On 08/07/2017 01:27 PM, Clemens Ladisch wrote:
> Oleksandr Andrushchenko wrote:
>> Front sound driver has no real interrupts, so
>> playback/capture period passed interrupt needs to be emulated:
>> this is done via timer. Add required timer operations,
>> this is based on sound/drivers/dummy.c.
> A 'real' sound card use the interrupt to synchronize the stream position
> between the hardware and the driver.  The hardware triggers an interrupt
> immediately after a period has been completely read (for playback) from
> the ring buffer by the DMA unit; this tells the driver that it is now
> again allowed to write to that part of the buffer.

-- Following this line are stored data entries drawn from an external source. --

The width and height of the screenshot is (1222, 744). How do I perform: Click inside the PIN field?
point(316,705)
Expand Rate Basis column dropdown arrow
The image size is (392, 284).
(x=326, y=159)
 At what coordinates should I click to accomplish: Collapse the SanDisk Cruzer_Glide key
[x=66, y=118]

Yes, I know that, thank you
> The dummy driver has no hardware that accesses the buffer, so the period
> interrupts are not synchronized to anything.
Exactly
>    This is not a suitable
> implementation when the samples are actually used.

> If you issue interrupts based on the system timer, the position reported
> by the .pointer callback and the position where the hardware (backend)

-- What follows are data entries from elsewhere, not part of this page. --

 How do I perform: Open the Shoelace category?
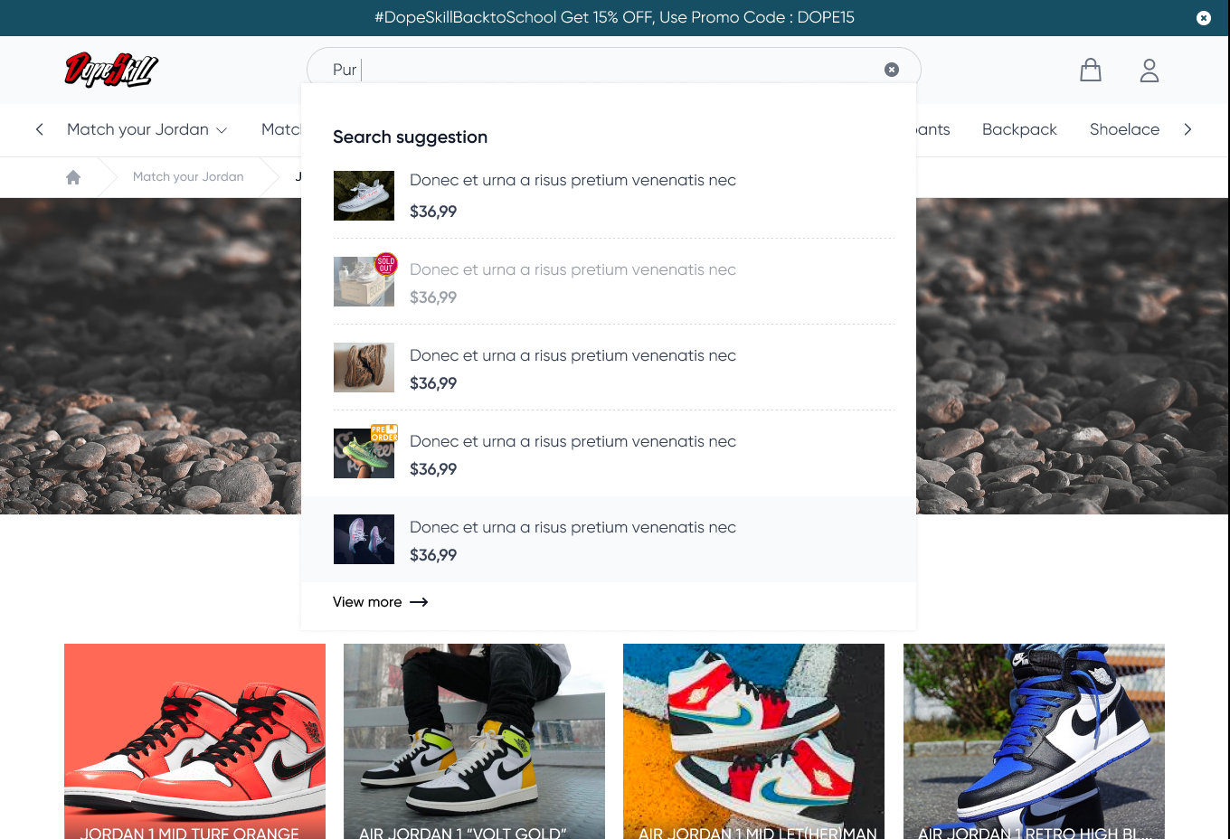(x=1124, y=130)
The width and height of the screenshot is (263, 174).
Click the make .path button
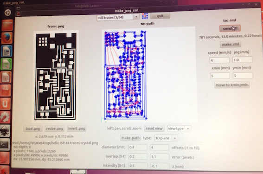(130, 138)
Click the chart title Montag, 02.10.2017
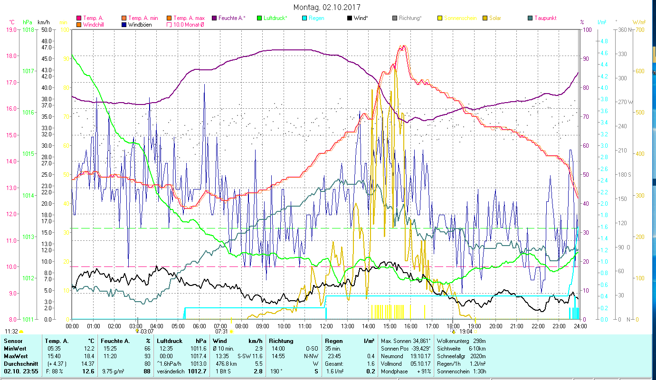 coord(327,7)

> actually accesses the buffer will diverge, which will eventually corrupt
> data.
Makes sense, but in my case the buffer from the frontend
is copied into backend's memory, so they don't share the
same buffer as real HW does. But it is still possible that
the new portion of data may arrive and backend will overwrite
the memory which hasn't been played yet because pointers are not
synchronized
> You have to implement period interrupts (and the .pointer callback)
> based on when the samples are actually moved from/to the backend.
Do you think I can implement this in a slightly different way,
without a timer at all, by updating
substream->runtime->hw_ptr_base explicitly in the frontend driver?
Like it was implemented [1], see virtualcard_pcm_pointer
(unfortunately, that driver didn't make it to the kernel).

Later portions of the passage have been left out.